クリント・イーストウッド監督の新作を必ず封切り時に見るようになったのは、いつ頃からだろうか。たぶん、2000年の『スペースカウボーイ』あたりからのような気がする。この頃からは「仕事の鬼」でなくなり、映画館にハリウッド映画を見に行くようになった。

もちろん彼の映画は毎回はずれがない。最近だと、『ヒア アフター』のような来世ものや『ジャージー・ボーイズ』のような音楽映画でさえも。しかし、今回は見始めて少し心配した。

冒頭は、機長の管制官との交信から始まる。そして飛行機が墜落するという夢を見るトム・ハンクス演じる機長が写る。始まった瞬間から「事故後」の話だとわかり、そのうえ彼が一方でマスコミに英雄と持ち上げられながらも、国家運輸安全委員会から厳しく追及される。

映画は、その追求を通じて、ハドソン川への水上着陸という事件の細部を掘り起こしてゆく。つまり、基本は機長の回想による再現だ。心配する妻との電話のシーンも挟み込まれるが、会話に出てくる娘2人は写らずありがちな「家族の物語」からは遠ざかる。

さらに混乱する乗客もあまり見せない。彼らが恐怖に慄き、我先に逃げようとするさまを見せる「パニック映画」になりがちだが、そこへも向かわない。

繰り返し見せるのは、機長の判断の瞬間であり、それをサポートする副機長や管制官や助けに行くフェリーやヘリコプターの動きであり、救出される乗客の姿だ。そして安全委員会の公聴会が終わり、静かな感動が訪れる。

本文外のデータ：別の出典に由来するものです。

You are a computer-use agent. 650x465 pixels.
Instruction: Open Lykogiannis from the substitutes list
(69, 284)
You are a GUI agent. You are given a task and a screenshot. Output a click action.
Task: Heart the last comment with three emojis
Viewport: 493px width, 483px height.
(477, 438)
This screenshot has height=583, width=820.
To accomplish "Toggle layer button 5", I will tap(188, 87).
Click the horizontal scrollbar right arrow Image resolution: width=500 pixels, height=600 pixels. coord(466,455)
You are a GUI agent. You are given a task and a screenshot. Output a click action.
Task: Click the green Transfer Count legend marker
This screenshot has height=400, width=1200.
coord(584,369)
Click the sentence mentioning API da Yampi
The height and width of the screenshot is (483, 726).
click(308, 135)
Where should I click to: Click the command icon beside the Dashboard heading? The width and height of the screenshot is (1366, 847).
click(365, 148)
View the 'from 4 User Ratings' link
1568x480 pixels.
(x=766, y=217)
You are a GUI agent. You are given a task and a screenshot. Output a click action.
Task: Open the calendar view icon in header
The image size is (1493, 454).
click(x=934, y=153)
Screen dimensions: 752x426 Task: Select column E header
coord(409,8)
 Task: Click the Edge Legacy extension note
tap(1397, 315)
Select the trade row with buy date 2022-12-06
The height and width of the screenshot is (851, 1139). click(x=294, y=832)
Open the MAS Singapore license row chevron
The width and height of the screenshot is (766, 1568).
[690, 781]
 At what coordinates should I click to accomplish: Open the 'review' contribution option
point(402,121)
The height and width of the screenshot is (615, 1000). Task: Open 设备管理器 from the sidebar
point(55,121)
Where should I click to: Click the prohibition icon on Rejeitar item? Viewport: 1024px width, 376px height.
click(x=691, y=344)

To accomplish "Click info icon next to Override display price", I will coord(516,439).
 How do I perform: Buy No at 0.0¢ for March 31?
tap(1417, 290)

わずか94分。無駄をそぎ落とした演出は限りなく透明で、事実だけが並んでいるようだ。その純度の高さにうなった。

個人的にはこの半年で8往復、計16回も飛行機に乗ったので、見ていて怖かった。出発や着陸の瞬間の何とも嫌な感じが蘇った。

さて実際の事件は2009年1月15日に起きているが、実は私はよく覚えていない。なぜかと考えたら、ちょうどその頃自分が大学に採用されるかどうかという時期だったことを思い出した。3月末に退社予定だと部長に告げたのが1月末だったから、決まるかどうかという瀬戸際だった。アメリカの飛行機事故なんてどうでもよかったのだろう。